_Problem description:_ Each line below that includes the word "agent" adds one to the count; give that count and nothing else.

○ ○ ○ ○ ○

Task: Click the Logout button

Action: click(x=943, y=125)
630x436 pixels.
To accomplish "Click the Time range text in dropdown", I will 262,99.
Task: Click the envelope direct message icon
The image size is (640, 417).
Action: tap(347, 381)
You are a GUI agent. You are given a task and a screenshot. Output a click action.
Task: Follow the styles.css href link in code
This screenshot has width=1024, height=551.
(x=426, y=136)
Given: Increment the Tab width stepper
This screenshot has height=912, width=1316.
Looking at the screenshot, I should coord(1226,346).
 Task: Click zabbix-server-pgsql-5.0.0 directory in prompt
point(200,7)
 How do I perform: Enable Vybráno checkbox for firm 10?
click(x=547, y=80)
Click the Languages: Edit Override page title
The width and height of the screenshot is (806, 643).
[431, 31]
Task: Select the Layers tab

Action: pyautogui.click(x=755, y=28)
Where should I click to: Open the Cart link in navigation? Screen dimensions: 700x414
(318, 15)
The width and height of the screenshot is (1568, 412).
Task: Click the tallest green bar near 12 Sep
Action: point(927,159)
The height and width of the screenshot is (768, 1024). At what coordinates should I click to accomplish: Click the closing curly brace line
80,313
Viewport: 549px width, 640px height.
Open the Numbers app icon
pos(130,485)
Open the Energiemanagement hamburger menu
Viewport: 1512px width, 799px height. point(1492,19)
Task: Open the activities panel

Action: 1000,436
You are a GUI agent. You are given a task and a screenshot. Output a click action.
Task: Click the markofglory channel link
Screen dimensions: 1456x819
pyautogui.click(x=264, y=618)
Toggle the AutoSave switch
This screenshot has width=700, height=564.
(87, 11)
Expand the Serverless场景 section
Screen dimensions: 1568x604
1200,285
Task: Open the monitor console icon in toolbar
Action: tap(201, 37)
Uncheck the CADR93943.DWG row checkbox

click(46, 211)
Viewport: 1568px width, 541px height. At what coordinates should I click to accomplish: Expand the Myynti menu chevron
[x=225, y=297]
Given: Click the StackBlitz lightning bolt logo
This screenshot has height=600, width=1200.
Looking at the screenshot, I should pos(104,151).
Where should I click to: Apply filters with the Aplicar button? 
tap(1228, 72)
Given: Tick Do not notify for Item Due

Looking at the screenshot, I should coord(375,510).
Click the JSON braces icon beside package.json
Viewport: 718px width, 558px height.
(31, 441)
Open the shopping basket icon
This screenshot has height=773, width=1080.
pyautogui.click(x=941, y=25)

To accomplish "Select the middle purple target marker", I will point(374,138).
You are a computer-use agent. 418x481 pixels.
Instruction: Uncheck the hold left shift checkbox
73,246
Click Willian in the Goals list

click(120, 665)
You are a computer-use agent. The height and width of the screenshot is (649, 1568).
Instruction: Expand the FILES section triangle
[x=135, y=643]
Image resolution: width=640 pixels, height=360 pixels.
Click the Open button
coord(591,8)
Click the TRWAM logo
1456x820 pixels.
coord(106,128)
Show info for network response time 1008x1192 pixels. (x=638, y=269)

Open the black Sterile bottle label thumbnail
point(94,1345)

○ ○ ○ ○ ○

_Written solution:_ 4